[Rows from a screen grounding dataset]
:::

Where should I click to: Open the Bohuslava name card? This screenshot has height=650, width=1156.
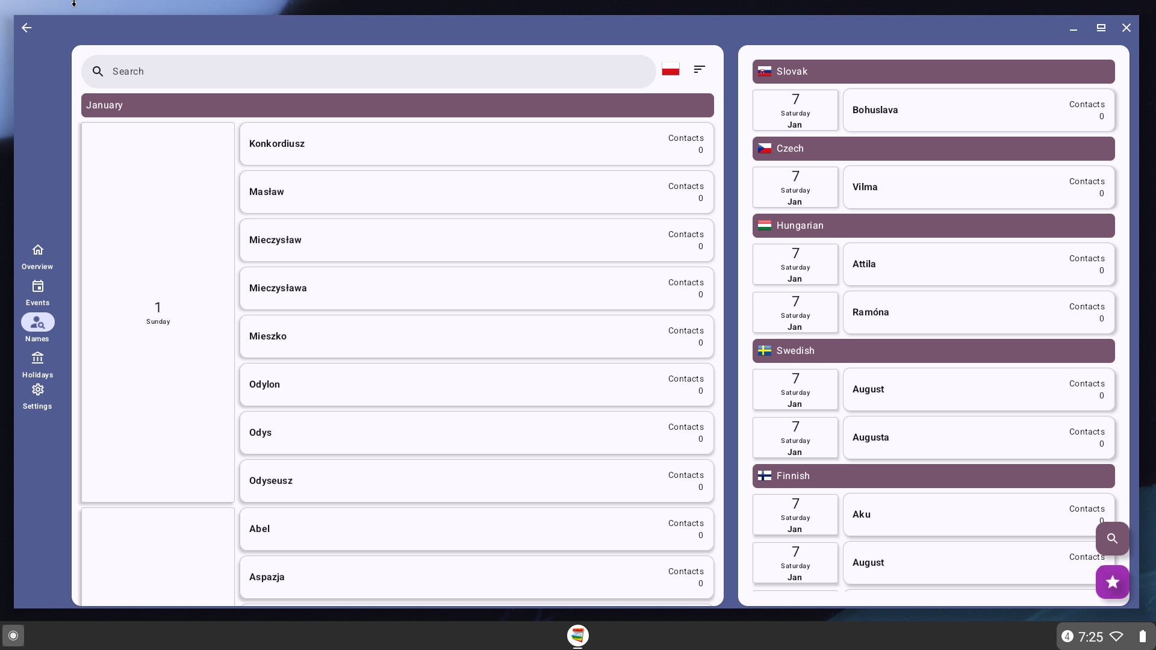[x=978, y=110]
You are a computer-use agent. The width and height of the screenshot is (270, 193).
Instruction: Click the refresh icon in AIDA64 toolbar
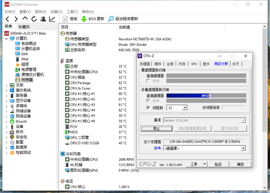(34, 19)
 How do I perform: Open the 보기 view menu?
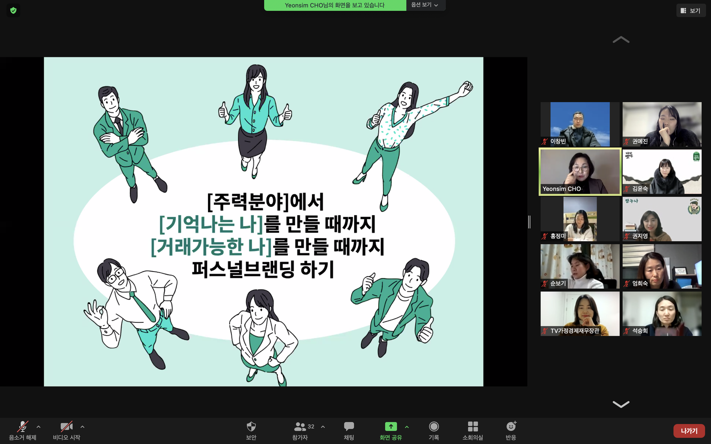pyautogui.click(x=691, y=11)
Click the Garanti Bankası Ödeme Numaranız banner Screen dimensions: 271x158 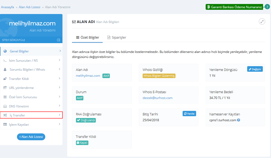click(x=234, y=7)
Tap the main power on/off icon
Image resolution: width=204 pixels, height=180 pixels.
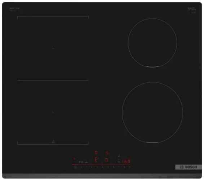click(75, 167)
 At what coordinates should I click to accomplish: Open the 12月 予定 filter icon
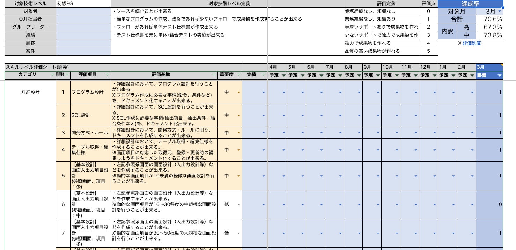coord(434,75)
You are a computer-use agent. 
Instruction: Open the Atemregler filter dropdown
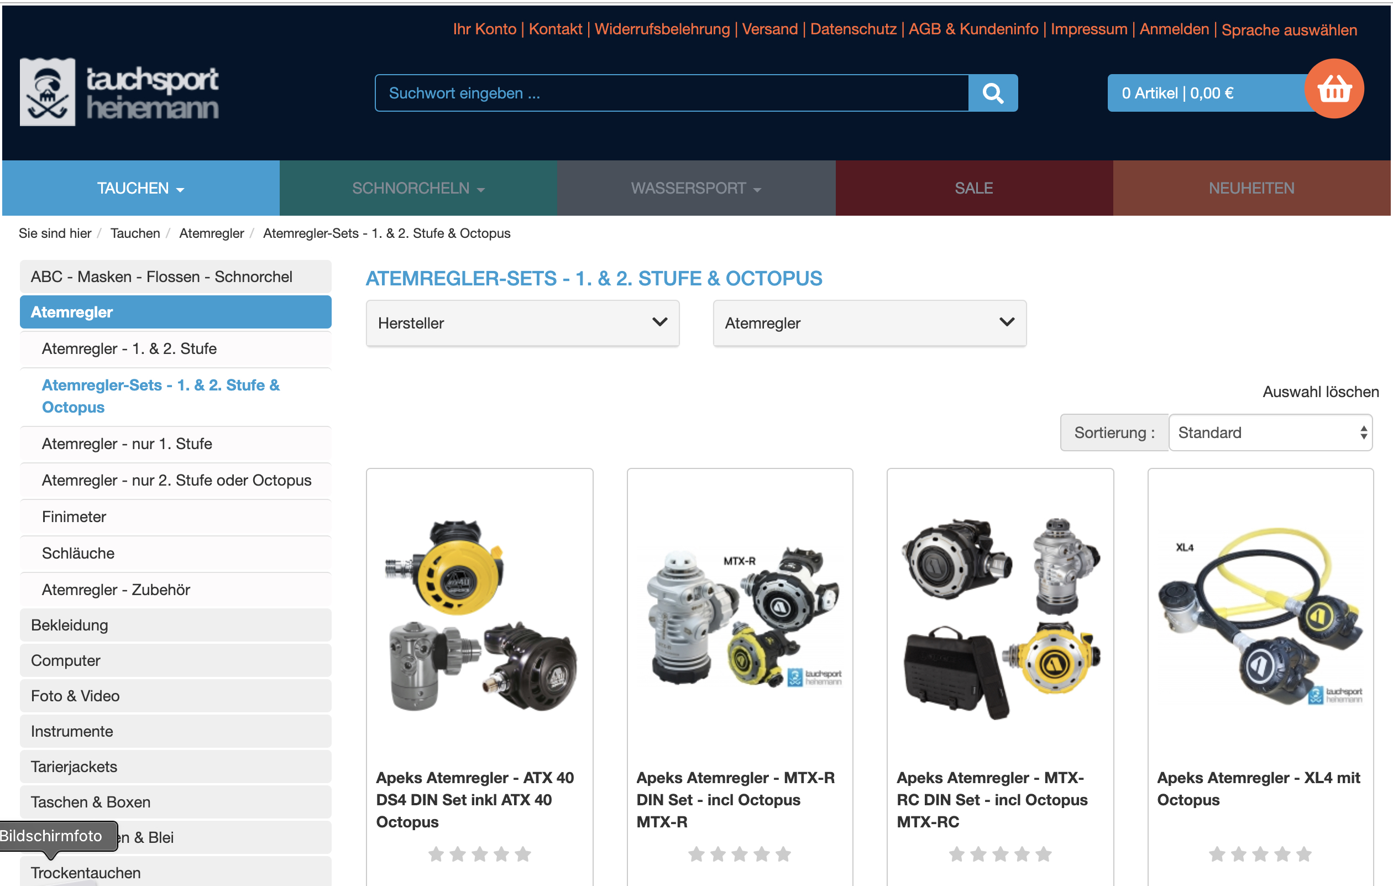[x=869, y=323]
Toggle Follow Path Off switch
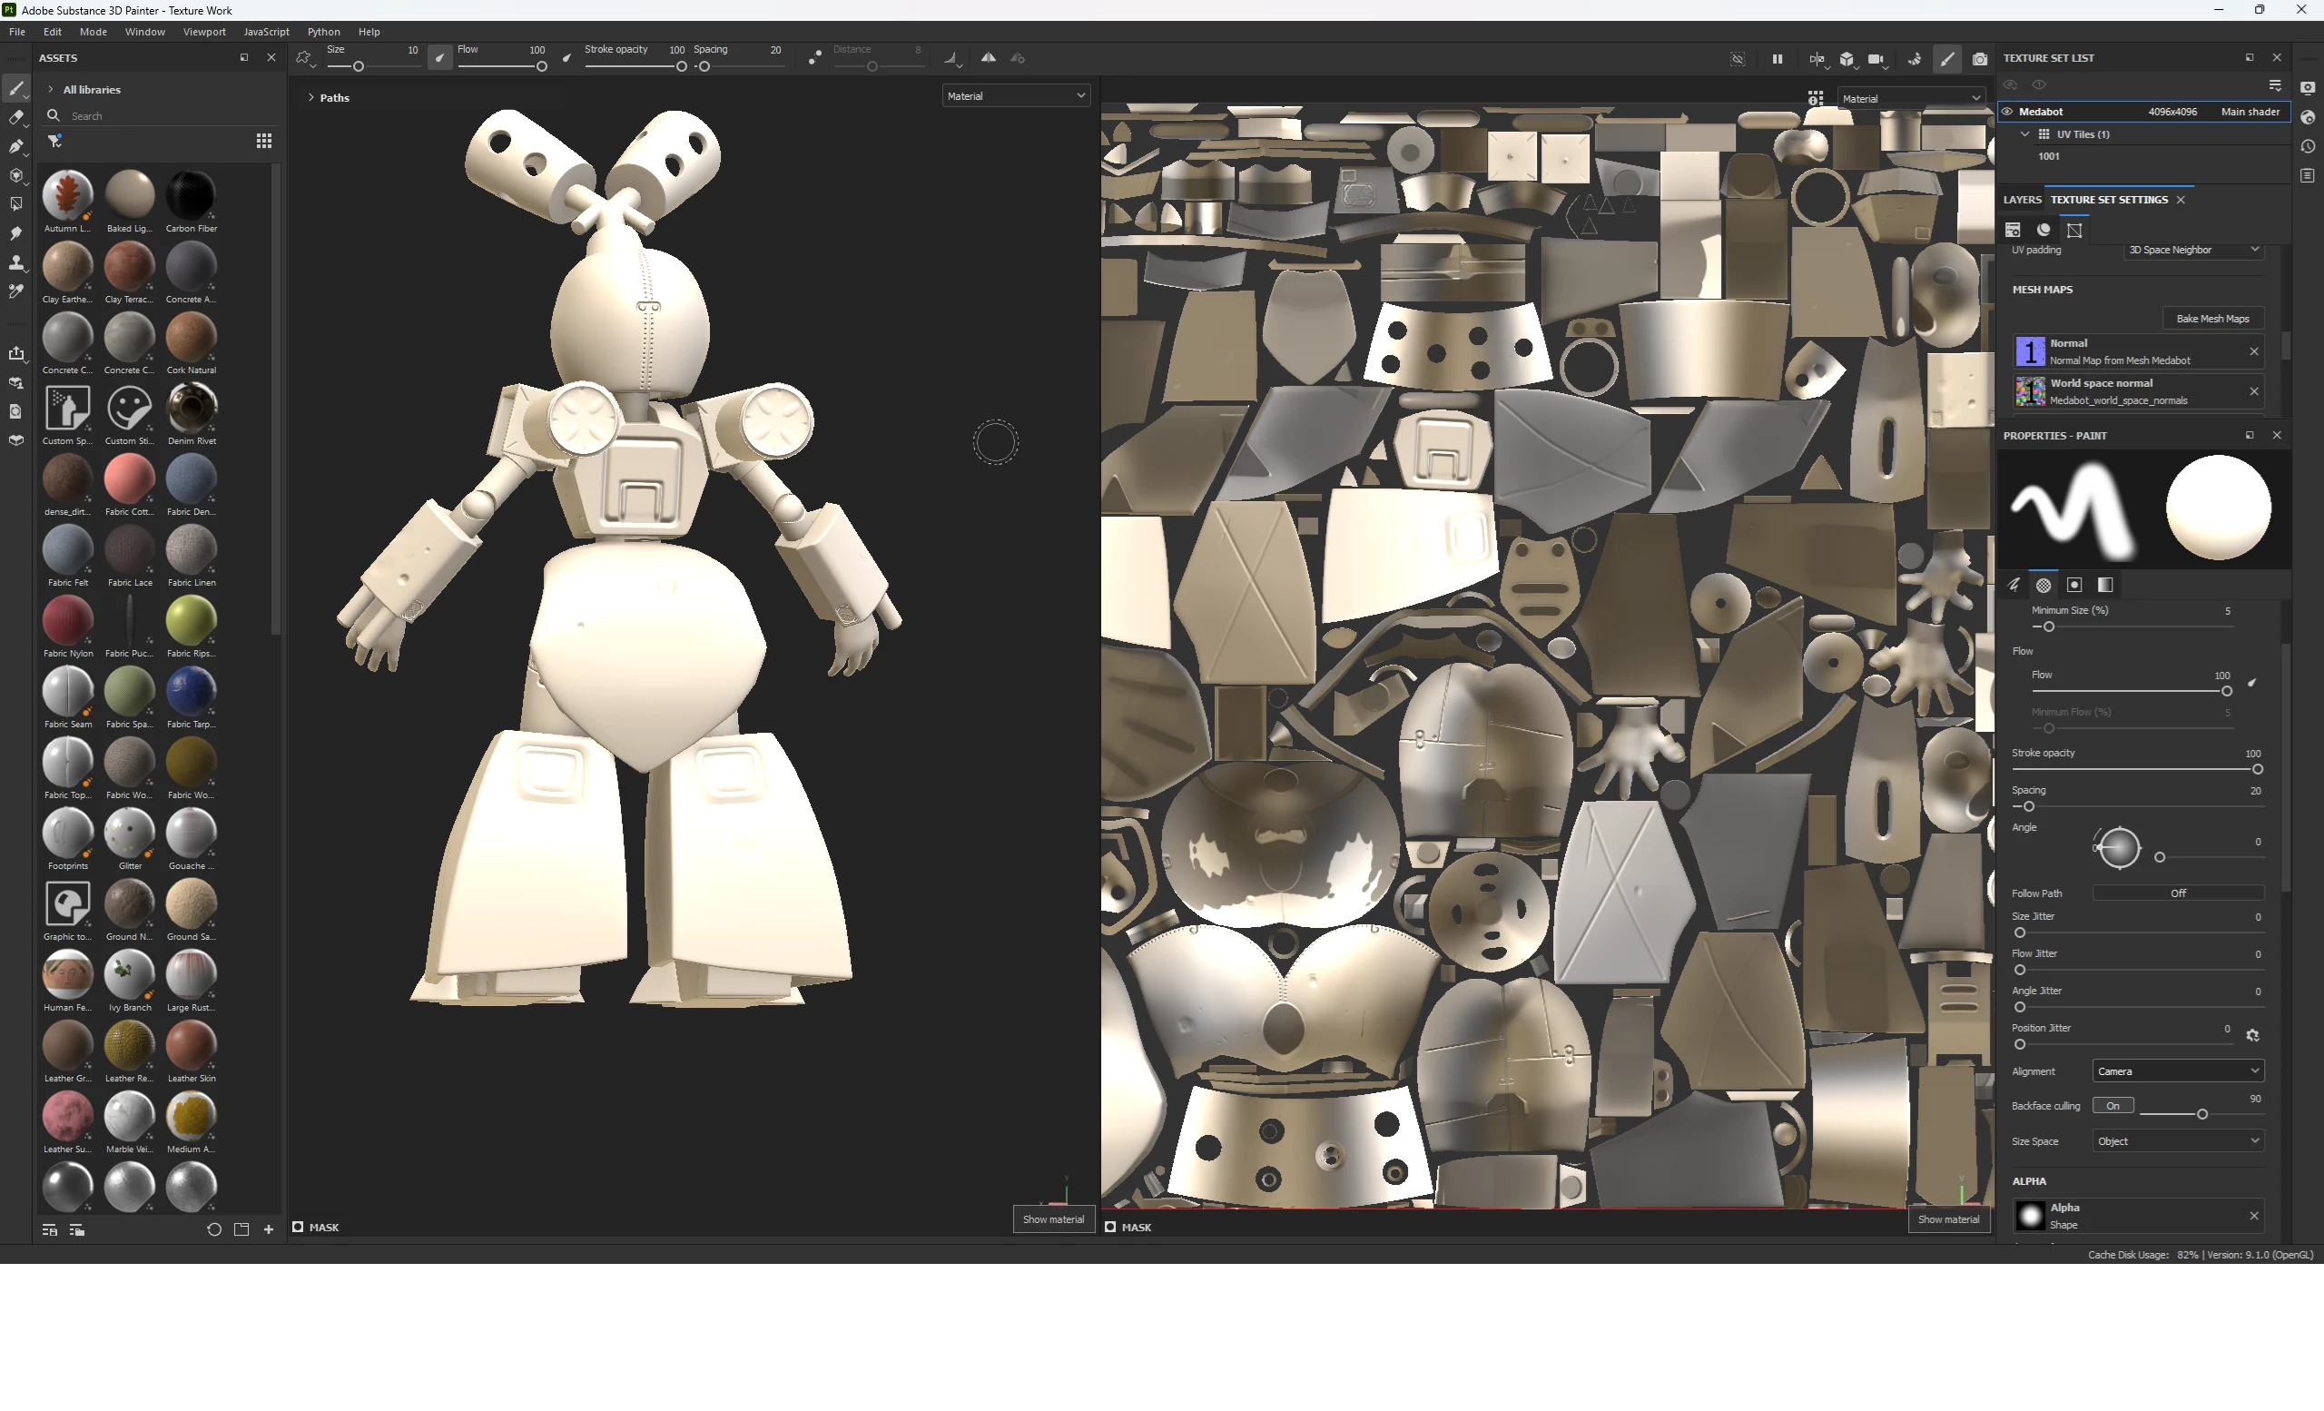 coord(2177,893)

:::

_Instruction_
Copy out the data exactly as shown, from the line containing "Tap the main power on/off icon" through the end of the data, including both of those lines. Leave the pictures out.

_The result_
Tap the main power on/off icon
Image resolution: width=204 pixels, height=180 pixels.
click(75, 167)
 At what coordinates should I click to accomplish: Open the 12月 予定 filter icon
coord(434,75)
You are a computer-use agent. 
Instruction: Open the Atemregler filter dropdown
[x=869, y=323]
Toggle Follow Path Off switch
 coord(2177,893)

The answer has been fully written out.